En tout cas, on peut dire qu'elles sont enceintes dans les deux
sens du terme : elles attendent un enfant : c'est le sens évident
de cet adjectif, enceinte. Et en même temps, elles sont enceintes,
c'est à dire ceintes d'une ceinture, entourée d'un foulard qui
leur sert de ceinture.

E. LATTANZIO : Et là, nous retrouvons l'étymologie exacte de
l'adjectif ...

Y. AMAR : Ce sont des femmes pléonasmes ...

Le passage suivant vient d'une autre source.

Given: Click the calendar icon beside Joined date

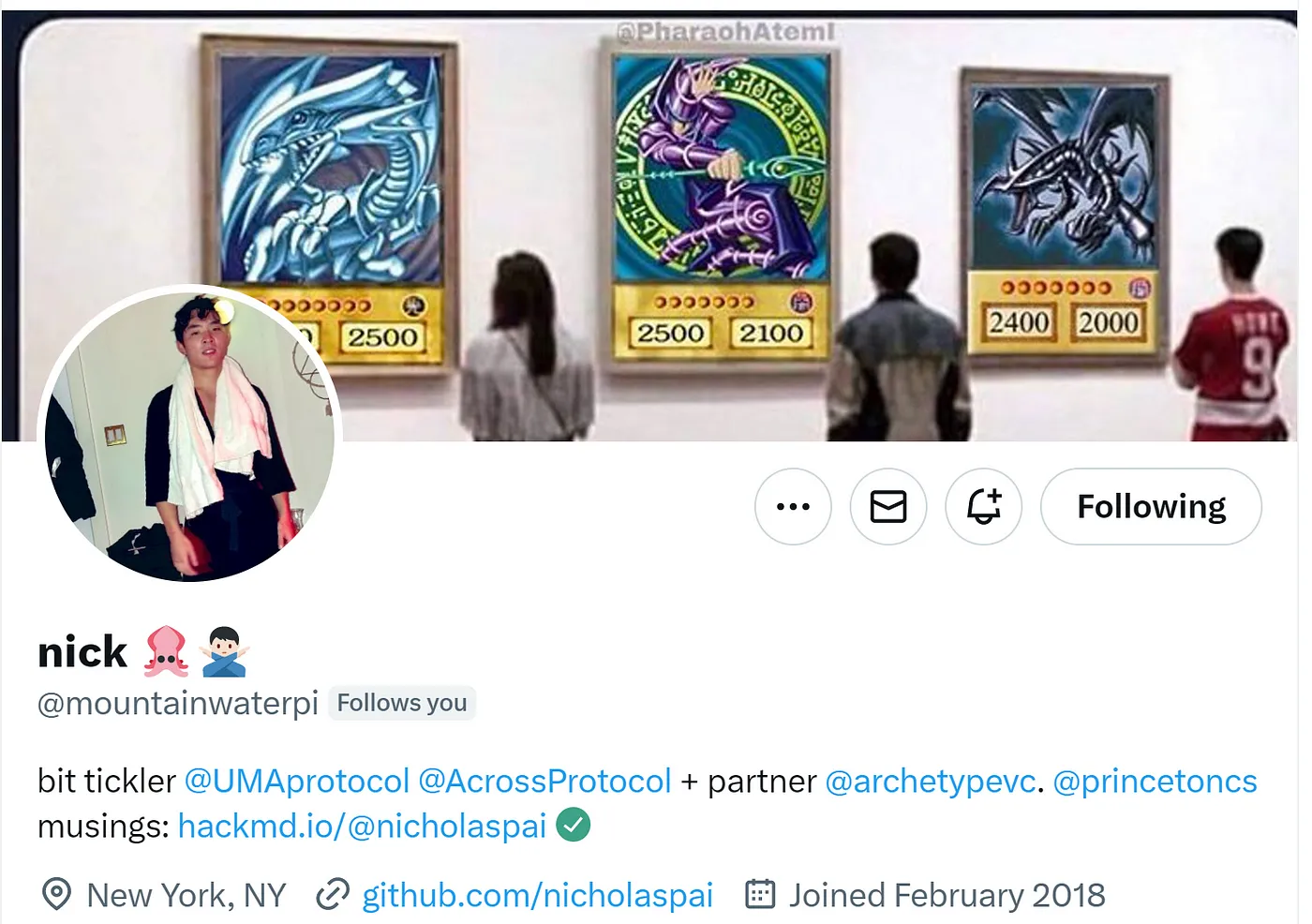Looking at the screenshot, I should (x=760, y=894).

E. LATTANZIO : En quelque sorte, puisqu'en ancien français, on
disait même que c'était des ventres qui étaient enceints. Il
existait d'ailleurs un verbe, enceinter, qui a disparu de l'usage
français qui signifiait engrosser, et que l'on retrouve dans
certaines régions d'Afrique à l'heure actuelle.

Y. AMAR : Et il est dommage qu'on ne l'emploie pas en France. On
va considérer que ce mot a un sens ou un emploi vulgaire. Mais
c'est simplement qu'on est timide ou qu'il y a des tabous. (C'est
vrai qu'il en faut). Mais il n'y a pas de mot courant pour
remplacer cet "enceinter". Vous signaliez engrosser. Ce mot-là
fait vulgaire en français moderne. Il veut dire : rendre une femme
enceinte; et il est plus vulgaire probablement aujourd'hui qu'il
ne fut jadis. Est-ce que vous vous souvenez de Sganarelle par
exemple parlant à Don Juan - Il est vrai que c'est Sganarelle, le
valet, mais quand même c'est dans Molière - et il disait à Don
Juan : "il a bien fallu que votre père engrosse votre mère ...

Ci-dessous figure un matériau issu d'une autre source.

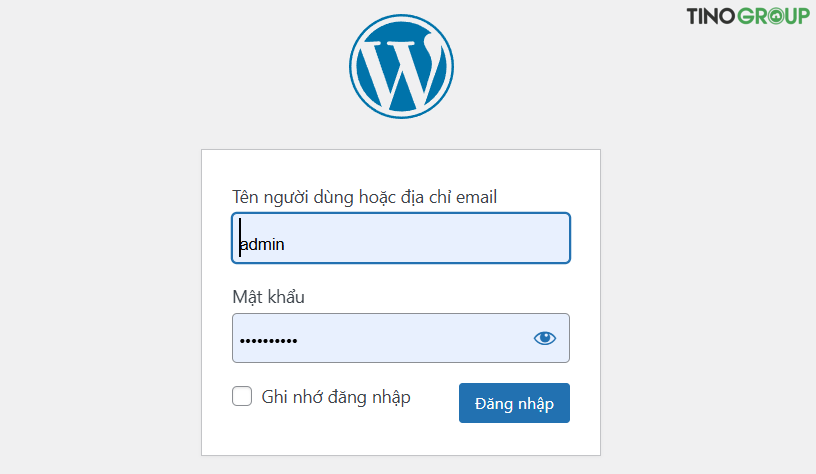Focus the username or email input field
The width and height of the screenshot is (816, 474).
click(401, 238)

E. LATTANZIO : Si on décline la famille, une femme qui a été
engrossée est grosse. Là non plus, l'adjectif n'est pas tellement
élégant, mais en revanche, on parle de la grossesse, et pour le
coup, il s'agit d'un terme tout à fait standard, et qui n'est pas
particulièrement péjoratif ou inélégant. Vous le voyez, on a trois
mots de la même famille et trois niveaux de langage très marqués.

Y. AMAR : Pendant cette grossesse, la femme attend un enfant. Là
également, l'expression est tout à fait neutre et courante. Il y a
un certain nombre soit d'euphémismes, soit d'expressions
vulgaires, parfois amusantes car on n'est pas très à l'aise avec
ça, qui vont dire la même chose.

E. LATTANZIO : On peut attendre par exemple un heureux événement.
Ca fait un peu cucu la praline, passez-moi l'expression !

Y. AMAR : Je vous la passe tout juste, parce que c'est vous.

E. LATTANZIO : Plus régional peut-être : Madeleine attend de la
famille ...

Y. AMAR : C'est amusant ...

E. LATTANZIO : Et ironique. Elle est dans une position
intéressante. Je ne sais pas laquelle, mais en tout cas
l'expression est figée. On peut dire de la même manière qu'elle
est dans une situation intéressante; je ne sais toujours pas
pourquoi, je ne fais que relever le dictionnaire.

Y. AMAR : Si je comprends bien, vous m'avez laissé la tâche
malaisée de décliner les expressions plus vulgaires. On dira par
exemple : "Arielle est en cloque". Je suis désolé, je n'oserais
pas le dire; je le dis ici entre guillemets. Une cloque est une
ampoule, une grosse chose qui pousse, on voit l'analogie.

E. LATTANZIO : De même, on dira : elle a le ballon, qui n'est pas
plus élégant mais tout aussi imagé. Elle a avalé un pépin ...

Y. AMAR : Ca, c'est plus drôle, et moins fréquent.

E. LATTANZIO : Plus agricole ... Quand au Polichinelle dans le
tiroir, je vous laisse juger de l'opportunité de l'expression.

Y. AMAR : Ca s'emploie en général pour des grossesses qui ne sont
pas très avancées, et justement quand ça ne se voit pas ... et
parfois à propos de mariage. "Oh ! ce mariage a été un peu hâtif.
Gageons que Marie-Suzon aura un polichinelle dans le tiroir".

C'était "Parler au Quotidien", une émission proposée par le Centre
National de Documentation Pédagogique ...

E. LATTANZIO : ... Et par RADIO FRANCE INTERNATIONAL.